David has taught Honors Physics, AP Physics, IB Physics and general science courses. He has a Masters in Education, and a Bachelors in Physics.

After watching this video, you will be able to explain what a compound is, identify compounds versus regular molecules, and describe the two types of bonding that form compounds. A short quiz will follow.

What Is a Compound?

A compound is a pure chemical substance made of two or more different chemical elements. They contain a fixed ratio of atoms, held together by chemical bonds.

Okay, but first of all, what are atoms? An atom is the basic building block of matter, containing protons and neutrons in a central nucleus and electrons orbiting around the outside. There are many types of atoms.

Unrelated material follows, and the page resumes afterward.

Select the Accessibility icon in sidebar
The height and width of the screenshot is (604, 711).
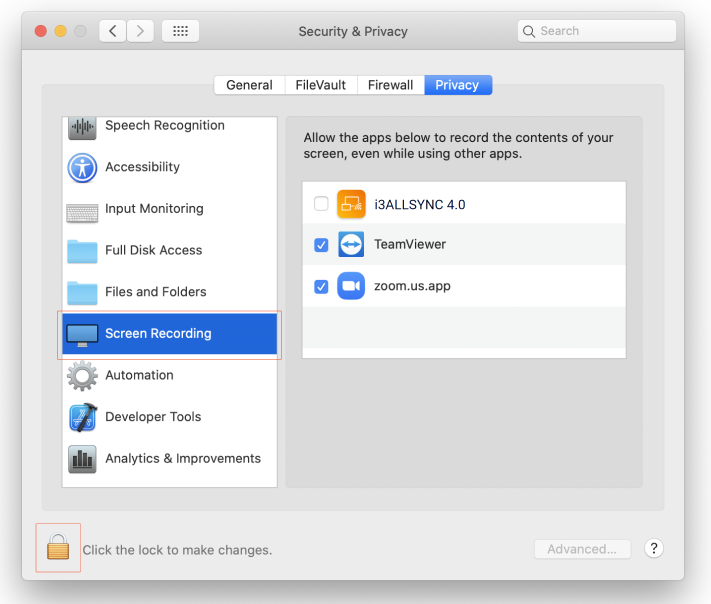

These types are called elements, and their properties vary substantially.


For example, the element hydrogen contains atoms with just 1 proton in the nucleus, while the element polonium contains atoms with a whopping 84 protons in the nucleus.

A compound is where atoms of different types are joined or bonded together in molecules. For example, water is a compound. Water has the chemical name H2O, because it contains two hydrogen atoms and one oxygen atom chemically bonded together. H2O is a molecule, and because it contains two different types of atoms, water is also a compound.

But you can get molecules that aren't compounds. For example, oxygen can also bond with other oxygen atoms to form O2 - two oxygen atoms bonded together. This is still a molecule because a molecule is just two or more atoms bonded together. But O2 isn't a compound, because it contains only one type of atom. It contains only one element: oxygen.

Types of Chemical Bonds

The atoms inside compounds can be bonded together in more than one way. The two ways we're going to talk about are ionic bonding and covalent bonding.

Ionic compounds contain ionic bonds, where one or more electrons from one atom have been given to the other, causing the two atoms to stick together. Ionic compounds tend to be crystalline solids, have high melting and boiling points, and can conduct electricity when melted (or dissolved). You probably already have a taste for ionic compounds: sodium and chloride react to form NaCl, otherwise known as table salt.